Around noon Eastern time on 4 October 2021, Facebook, Instagram, and WhatsApp suddenly vanished from the Internet and remained offline for much of the day. While no one outside Facebook yet knows why it happened, Internet infrastructure company Cloudflare has an explanation of what went wrong. It all traces back to an obscure but vital networking protocol called the Border Gateway Protocol (BGP).
BGP enables big networks to tell each other how to route packets. Early on 4 October 2021, BGP messages were sent that withdrew routes to Facebook’s DNS servers, effectively taking them offline. DNS is short for Domain Name System, and it’s the Internet protocol that lets you type
tidbits.com to visit our site rather than having to know and enter our IP address of
18.104.22.168. Without global DNS servers knowing how to match
facebook.com to an appropriate IP address, there was no way to connect to any Facebook server.
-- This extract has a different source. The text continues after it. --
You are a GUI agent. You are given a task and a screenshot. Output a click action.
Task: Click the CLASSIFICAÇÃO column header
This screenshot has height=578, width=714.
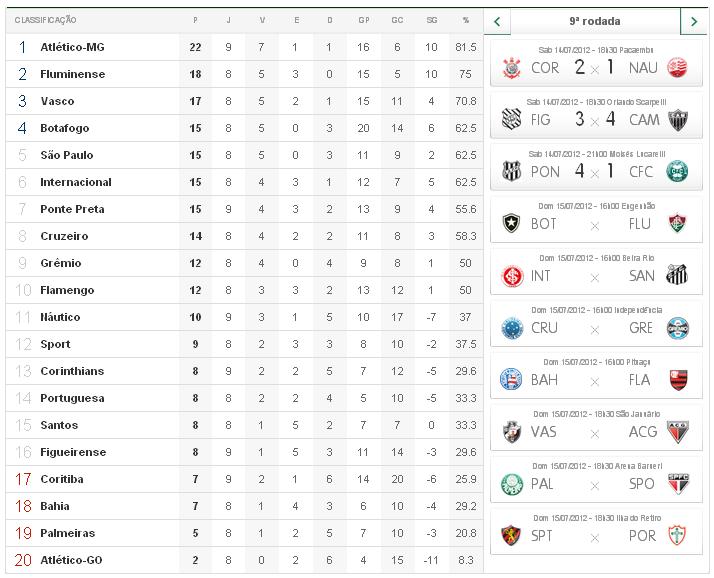(47, 20)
Throughout the day, many other intermittent outages were reported, like Apple Pay, Gmail, and Twitter, along with cellular carriers, as you can see in the Downdetector screenshot below. That likely happened because both apps and users kept trying to connect to Facebook, which strained the DNS servers and led to collateral issues all over the Internet. Facebook resolved the routing and lookup problems for its servers after about 5 hours, and Instagram came back an hour or so later.
Cloudflare’s blog post neatly summarizes the lesson from the day:
Today’s events are a gentle reminder that the Internet is a very complex and interdependent system of millions of systems and protocols working together. That trust, standardization, and cooperation between entities are at the center of making it work for almost five billion active users worldwide.